2. Description of the Prior Art
Elevator bridges or lifts employing a pair of vertical columns which guide a vertically movable horizontal load supporting member are known in the art. Lifts of this type have the disadvantage that they can only be employed with comparatively lightweight loads. Also, the vertically movable support member which extends between the columns must be of a rather substantial size when compared to the load and thus, in the case of a lift designed for the raising of motor vehicles, the support member impedes access to certain parts of the vehicle.

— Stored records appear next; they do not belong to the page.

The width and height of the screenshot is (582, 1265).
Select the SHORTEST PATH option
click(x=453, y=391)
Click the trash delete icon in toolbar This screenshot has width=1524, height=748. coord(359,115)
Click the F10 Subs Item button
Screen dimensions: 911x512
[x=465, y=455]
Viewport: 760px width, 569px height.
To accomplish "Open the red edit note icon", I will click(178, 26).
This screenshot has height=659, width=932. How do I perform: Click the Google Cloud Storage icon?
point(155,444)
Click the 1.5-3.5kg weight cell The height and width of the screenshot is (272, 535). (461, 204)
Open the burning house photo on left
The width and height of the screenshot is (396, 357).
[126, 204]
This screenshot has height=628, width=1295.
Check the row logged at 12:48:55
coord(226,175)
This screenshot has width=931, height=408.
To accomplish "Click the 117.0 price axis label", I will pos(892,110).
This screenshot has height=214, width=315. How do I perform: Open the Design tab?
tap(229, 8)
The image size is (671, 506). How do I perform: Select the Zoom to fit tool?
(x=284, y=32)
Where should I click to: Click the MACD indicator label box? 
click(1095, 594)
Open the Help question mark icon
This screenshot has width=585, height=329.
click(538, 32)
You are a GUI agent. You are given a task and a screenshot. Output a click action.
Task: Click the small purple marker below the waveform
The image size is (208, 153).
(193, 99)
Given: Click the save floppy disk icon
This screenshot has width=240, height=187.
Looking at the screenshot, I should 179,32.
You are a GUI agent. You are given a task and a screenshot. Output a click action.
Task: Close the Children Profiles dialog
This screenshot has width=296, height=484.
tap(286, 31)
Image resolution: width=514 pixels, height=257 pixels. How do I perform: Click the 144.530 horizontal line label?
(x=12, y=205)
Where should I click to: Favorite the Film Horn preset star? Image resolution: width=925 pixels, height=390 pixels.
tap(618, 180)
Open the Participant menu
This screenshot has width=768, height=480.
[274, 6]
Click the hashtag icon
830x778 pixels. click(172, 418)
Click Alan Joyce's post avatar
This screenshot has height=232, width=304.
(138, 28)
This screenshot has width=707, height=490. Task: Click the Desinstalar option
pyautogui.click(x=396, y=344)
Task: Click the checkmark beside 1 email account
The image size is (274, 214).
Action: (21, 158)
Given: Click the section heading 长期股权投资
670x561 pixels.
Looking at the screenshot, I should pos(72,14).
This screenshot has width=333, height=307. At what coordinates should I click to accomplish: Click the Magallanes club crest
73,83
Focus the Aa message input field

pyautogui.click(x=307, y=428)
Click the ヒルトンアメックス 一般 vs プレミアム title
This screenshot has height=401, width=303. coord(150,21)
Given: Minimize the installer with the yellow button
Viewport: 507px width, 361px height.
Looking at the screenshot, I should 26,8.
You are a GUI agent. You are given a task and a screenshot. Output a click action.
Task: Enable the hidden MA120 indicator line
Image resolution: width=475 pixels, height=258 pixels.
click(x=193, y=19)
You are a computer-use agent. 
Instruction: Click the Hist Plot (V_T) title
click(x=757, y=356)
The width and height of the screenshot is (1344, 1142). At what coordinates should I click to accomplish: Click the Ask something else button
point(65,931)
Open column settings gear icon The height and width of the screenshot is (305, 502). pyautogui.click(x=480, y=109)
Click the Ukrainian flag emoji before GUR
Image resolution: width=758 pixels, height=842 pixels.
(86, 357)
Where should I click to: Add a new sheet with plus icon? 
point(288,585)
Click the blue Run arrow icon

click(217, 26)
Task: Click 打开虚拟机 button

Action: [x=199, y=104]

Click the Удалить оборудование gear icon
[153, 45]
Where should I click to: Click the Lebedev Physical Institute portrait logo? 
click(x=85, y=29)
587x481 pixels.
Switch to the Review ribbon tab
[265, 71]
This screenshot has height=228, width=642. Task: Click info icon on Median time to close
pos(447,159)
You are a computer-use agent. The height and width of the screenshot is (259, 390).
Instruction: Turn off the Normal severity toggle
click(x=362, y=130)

Elevator bridge type lifts with four columns are also known. Such four column units employ a pair of horizontally oriented support members guided in pairs of columns. The support members in turn support transversely oriented parallel runways. In such four column lifts the runways impede access to certain parts of the vehicle being serviced and, because the vehicle rests oon its wheels, a number of adjustments and checking operations are not possible. In order to obviate these drawbacks it has been proposed to place jacks on the runways in order to raise the vehicle in relation to the runways. For obvious reasons, including the inability to obtain sufficient clearance between the runway and vehicle, the use of such auxiliary jacks is an unacceptable solution. In addition, the use of a plurality of jacks mounted on the runways is an expensive and complicated approach which carries with it an inherent safety risk.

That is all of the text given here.